When A Slipped Disc Or Hidden Tumor Is To Blame How To Diagnose The Source Of Your Chronic Pain
Where does chronic pain come from?
This is a common question asked by those tired of waking up sore and stiff instead of refreshed. A frustrating remark made by people who can’t remember a time they didn’t struggle to do basic tasks because of burning, lancing or stabbing pains. It’s one thing to know what caused your chronic pain, but another to know how it manifests throughout the body and affects nearly everything you do. A brain surgeon may be able to answer why your pain levels haven’t been able to abate with over-the-counter treatment and bed rest.
Being honest with the severity of your pain is the first step you’ll be taking on your road to recovery, even before you speak with a brain surgeon on the matter. You shouldn’t be living with excessive stiffness in your neck or lancing pain in your back every time you bend down, but unfortunately, the nature of chronic pain means it can be very easy to get used to these symptoms. It’s estimated over one billion people live with chronic pain every day, making this one of the most widespread health issues as we know it. While pain medication and physical therapy can significantly reduce symptoms, sometimes a brain surgeon will be involved.

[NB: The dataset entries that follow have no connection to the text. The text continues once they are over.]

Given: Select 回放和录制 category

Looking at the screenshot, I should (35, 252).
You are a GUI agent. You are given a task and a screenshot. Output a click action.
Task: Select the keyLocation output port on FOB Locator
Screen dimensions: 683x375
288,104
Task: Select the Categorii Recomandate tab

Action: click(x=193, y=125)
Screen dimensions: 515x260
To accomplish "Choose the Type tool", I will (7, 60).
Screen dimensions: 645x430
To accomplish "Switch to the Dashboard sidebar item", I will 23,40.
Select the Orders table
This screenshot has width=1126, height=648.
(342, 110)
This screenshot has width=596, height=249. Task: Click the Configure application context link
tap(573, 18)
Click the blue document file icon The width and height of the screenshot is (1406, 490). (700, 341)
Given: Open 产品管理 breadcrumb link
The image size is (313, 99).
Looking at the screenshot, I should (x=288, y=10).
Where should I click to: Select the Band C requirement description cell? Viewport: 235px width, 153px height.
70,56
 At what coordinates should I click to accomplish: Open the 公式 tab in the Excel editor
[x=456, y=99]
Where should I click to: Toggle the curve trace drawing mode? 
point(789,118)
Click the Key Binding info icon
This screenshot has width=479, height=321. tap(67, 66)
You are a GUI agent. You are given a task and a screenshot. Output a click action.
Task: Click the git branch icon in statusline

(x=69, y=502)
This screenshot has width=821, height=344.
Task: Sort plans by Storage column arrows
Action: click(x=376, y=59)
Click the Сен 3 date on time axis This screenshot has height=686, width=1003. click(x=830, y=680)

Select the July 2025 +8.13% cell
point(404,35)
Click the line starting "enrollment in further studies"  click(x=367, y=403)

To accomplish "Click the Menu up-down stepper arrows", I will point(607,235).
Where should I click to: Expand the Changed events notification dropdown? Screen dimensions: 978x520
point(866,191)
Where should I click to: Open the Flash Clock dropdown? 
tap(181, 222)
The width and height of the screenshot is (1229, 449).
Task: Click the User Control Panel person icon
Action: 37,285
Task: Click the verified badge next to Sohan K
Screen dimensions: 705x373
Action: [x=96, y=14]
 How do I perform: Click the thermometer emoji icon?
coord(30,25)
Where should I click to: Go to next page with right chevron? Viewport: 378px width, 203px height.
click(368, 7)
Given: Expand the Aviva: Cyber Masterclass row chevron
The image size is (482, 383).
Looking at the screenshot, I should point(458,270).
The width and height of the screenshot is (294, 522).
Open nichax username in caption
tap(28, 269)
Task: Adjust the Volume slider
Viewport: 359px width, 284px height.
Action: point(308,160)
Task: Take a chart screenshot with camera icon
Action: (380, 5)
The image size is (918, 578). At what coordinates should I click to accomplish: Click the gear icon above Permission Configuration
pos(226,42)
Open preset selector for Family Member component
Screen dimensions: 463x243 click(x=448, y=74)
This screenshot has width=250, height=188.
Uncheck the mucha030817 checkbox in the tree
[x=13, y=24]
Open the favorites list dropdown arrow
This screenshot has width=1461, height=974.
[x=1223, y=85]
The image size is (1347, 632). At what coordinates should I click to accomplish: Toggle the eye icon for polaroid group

What overall types of chronic pain are there? The most common form in the United States is lower back pain, followed very closely by hip pain, knee pain and wrist pain. Upper neck pain and shoulder pain is also fairly widespread, particularly among those that work very demanding physical jobs that either require sitting or standing for long periods of time. Chronic pain is defined as any pain that lasts for three months or longer, with symptoms erupting multiple times per week. A recent study estimated over 80% of adults will experience lower back pain at some point in their lives.
Where you stand in terms of chronic pain will determine which medical care you should be seeking out. Spine damage isn’t so easily corrected with the aid of a little stretching or relaxing, always a sign of a deeper problem that may require you to find a neurosurgeon to ensure it doesn’t become worse. Degenerative disc disease (also known as DDD) is a fairly common issue that will affect around 30% of Americans between the ages of 30 and 50. This condition can cause extreme difficulties with mobility and moderate to severe pain for the average sufferer.
A bulging disc is able to originate in any of the three spinal regions, from the cervical (or upper) to the lumbar (lower). The vast majority of bulging discs, however, occur in the lower back as already explored above. Lumbar spinal fusion will join or fuse two or more vertebrae in the lower back to reduce pain and encourage a slow, steady healing process. It’s estimated over 50,000 neurostimulaters are implanted around the world every year to combat these rates. While surgery may sound extreme, it may be the best option to ensure you no longer have to live with chronic pain.
The benefits of brain surgery or minimally-invasive surgery for chronic pain can’t be understated. The pain relief provided by spinal cord stimulation may not just reduce pain, but put patients in a better position to circumvent pain medications and therapy in the day-to-day. One study’s participants undergoing a high-frequency therapy either drastically reduced their opioid medications or stopped taking them altogether. Another study saw around 60% of people who received spinal cord stimulation surgery feeling significant relief one to two years after the procedure.
If you’re concerned brain tumors or a slipped disc could be the source of your pain, speaking with a brain surgeon can shed some light on how to start on your path to recovery.